## Dataset entries

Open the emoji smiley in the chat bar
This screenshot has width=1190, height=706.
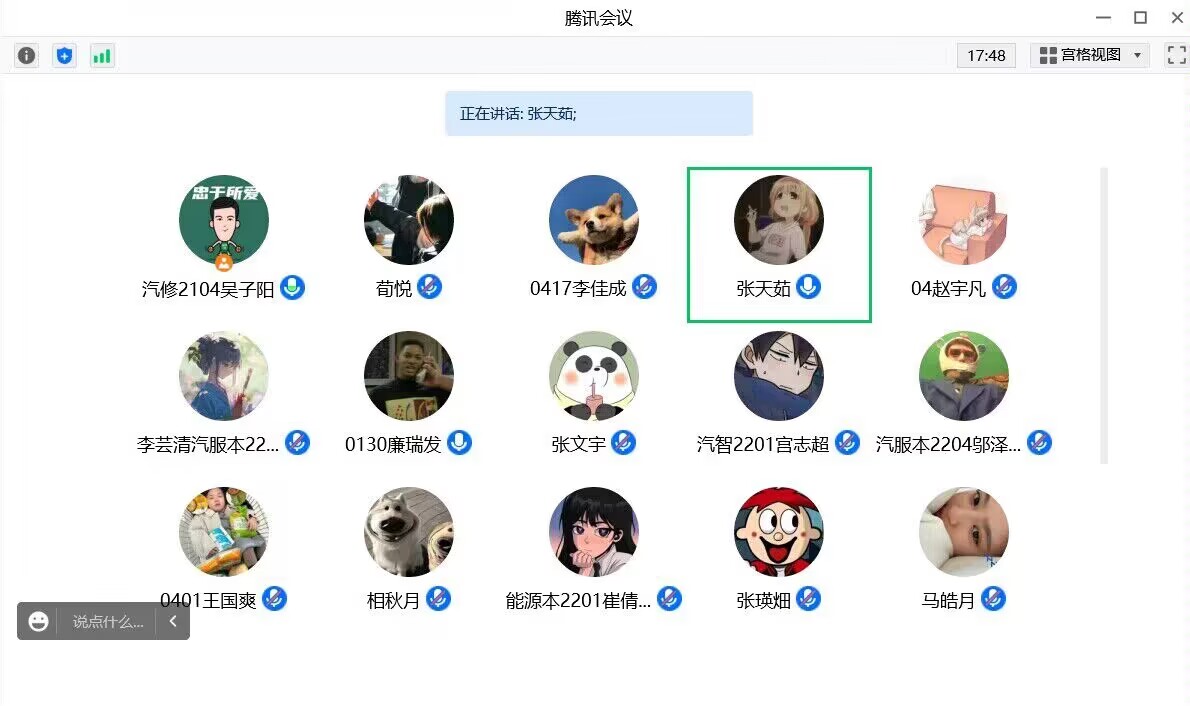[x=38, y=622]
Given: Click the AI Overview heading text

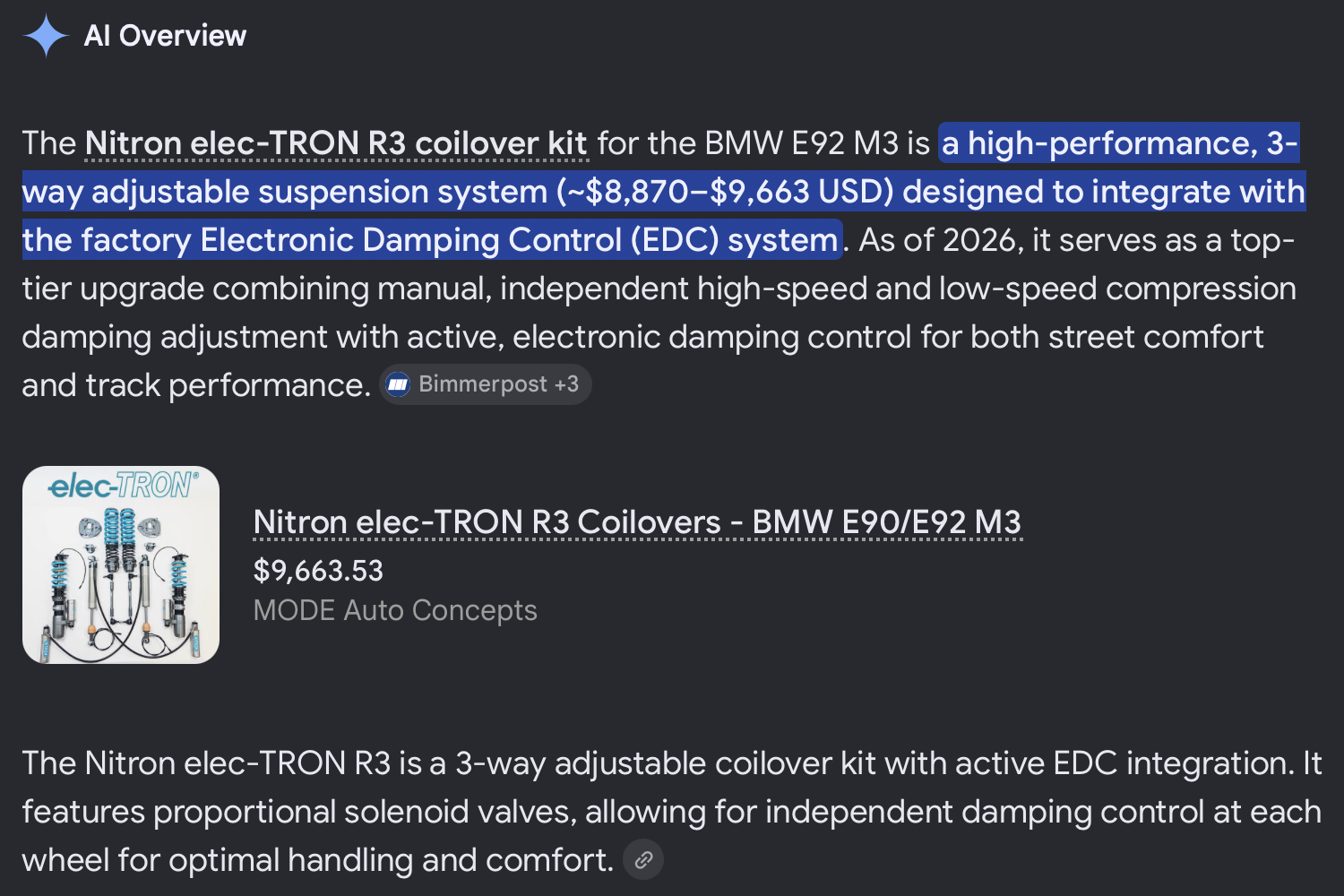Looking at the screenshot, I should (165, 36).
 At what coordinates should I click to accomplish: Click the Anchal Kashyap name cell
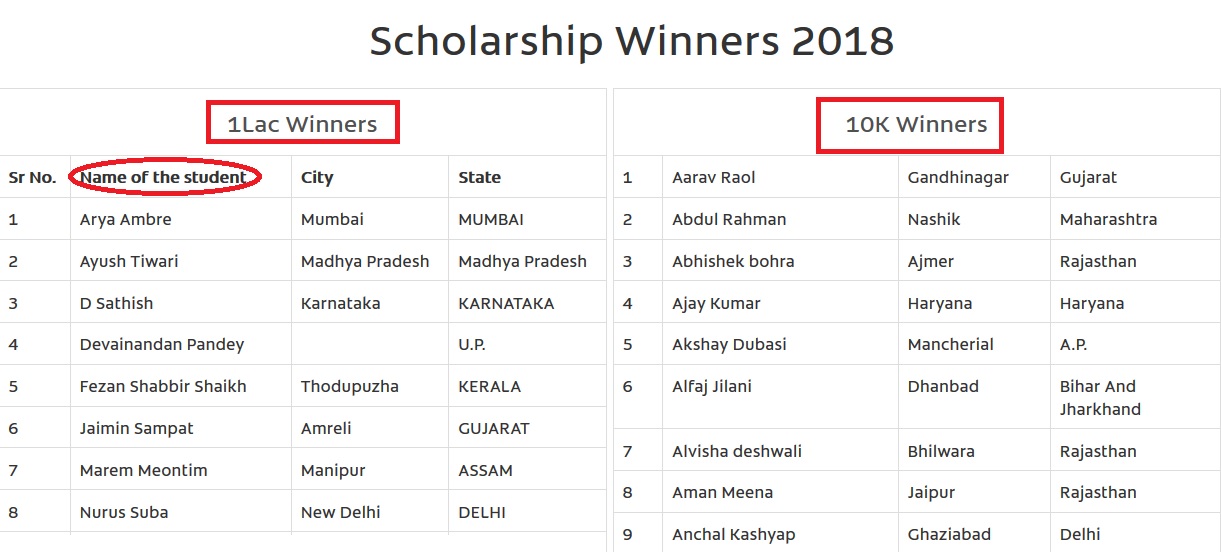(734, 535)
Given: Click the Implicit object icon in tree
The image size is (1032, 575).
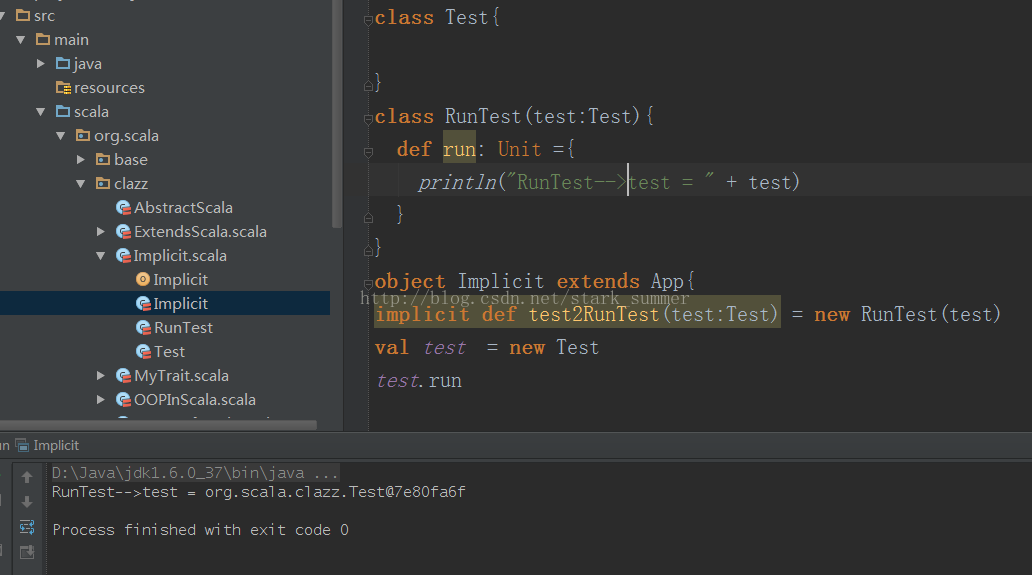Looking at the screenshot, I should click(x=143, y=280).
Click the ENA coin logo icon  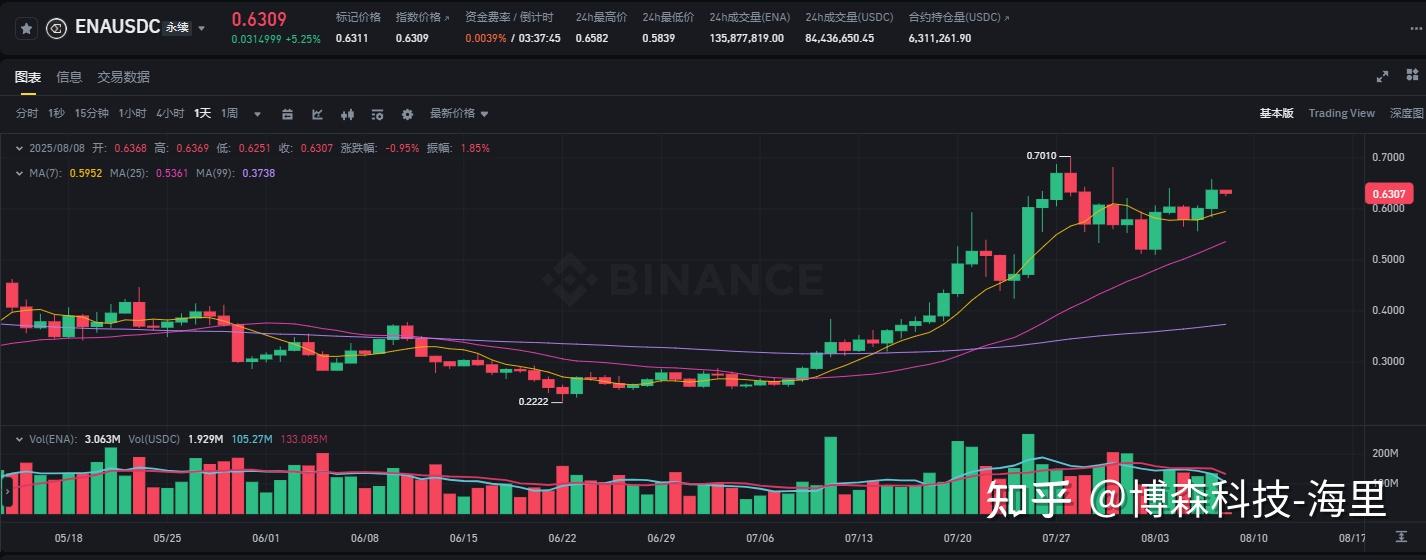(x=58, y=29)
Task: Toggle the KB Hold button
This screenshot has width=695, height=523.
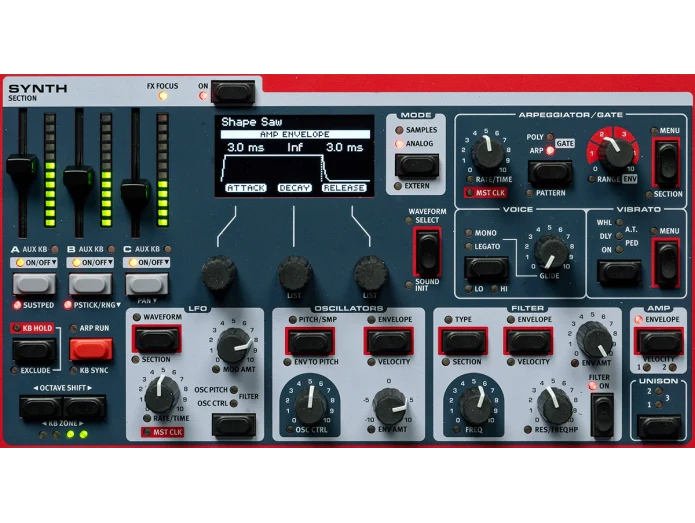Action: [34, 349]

## Exercise aim
Transcribe the entries from their first line to the line that holds "Given: Click the Implicit object icon in tree", both included, and skip every picture.

## Answer to the exercise
Open the emoji smiley in the chat bar
This screenshot has width=1190, height=706.
[x=38, y=622]
Given: Click the AI Overview heading text

Looking at the screenshot, I should (165, 36).
 At what coordinates should I click to accomplish: Click the Anchal Kashyap name cell
(734, 535)
Given: Click the Implicit object icon in tree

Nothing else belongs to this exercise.